In other news, it’s Summer! I can already feel my mind slipping away.
I struggled on the word “admittedly” a few sentences ago. Eh, I’m pretty excited about Summer. However, there are those who will start Summer off in a sad state. Mr. Kearney, whom I owe my passing grade in Calc. II, is facing a pretty hard time in his life right now. His wife’s funeral was this last Thursday, which I attended. I’ve heard that it’s pretty much broken him. Mrs. Kearney was afflicted with skin cancer, and, from the photo show that played at the funeral, I personally feel that she’s in a far better place than she must have been in a few weeks/months ago. It’s still a very trying time for Kearney. He doesn’t seem like the kind of person to seek encouragement from others, though. I believe he will persevere through this eventually.
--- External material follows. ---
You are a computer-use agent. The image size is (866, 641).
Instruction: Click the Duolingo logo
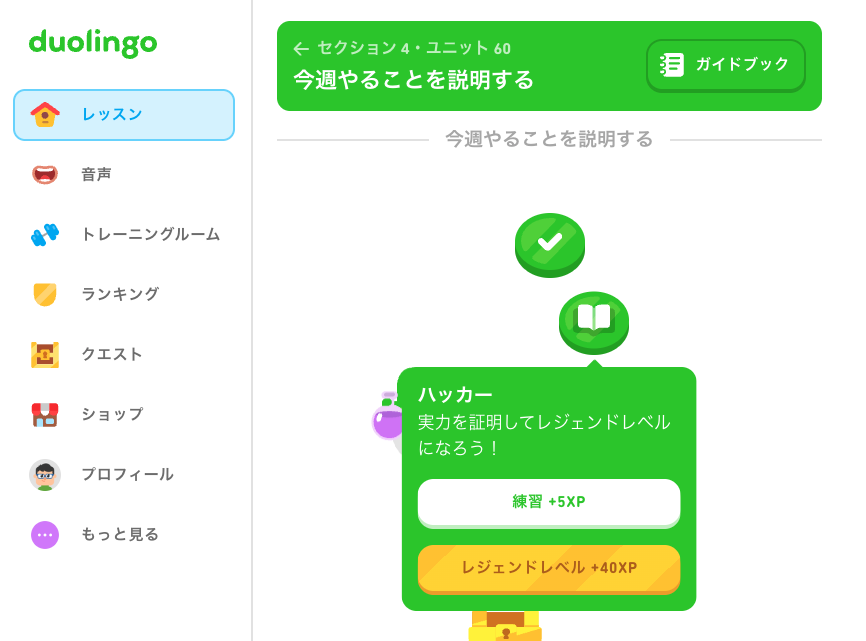click(x=93, y=43)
Not to take anything away from the seriousness of the matter at hand, but I seriously don’t like the Catholic Church and its practices. The funeral was Catholic. I’m going to assume the Kearney family is, as well. I can’t understand how a “Hail Mary” can help anyone, nor can I see what good saying it 50 times does you. Yes, “50″ is not a typo. Consequently, I can’t see how that could have been any comfort to Kearney, which distresses me. I personally felt that the funeral was less of a funeral and more of a Catholic service. Perhaps that IS helpful to Kearney as a practicing Catholic (?), but I severely doubt it helped as a man, husband, widower. Michael L. and I will probably do something for Kearney. If you want in on it, talk to one of us. I’m thinking maybe a card of condolence or something.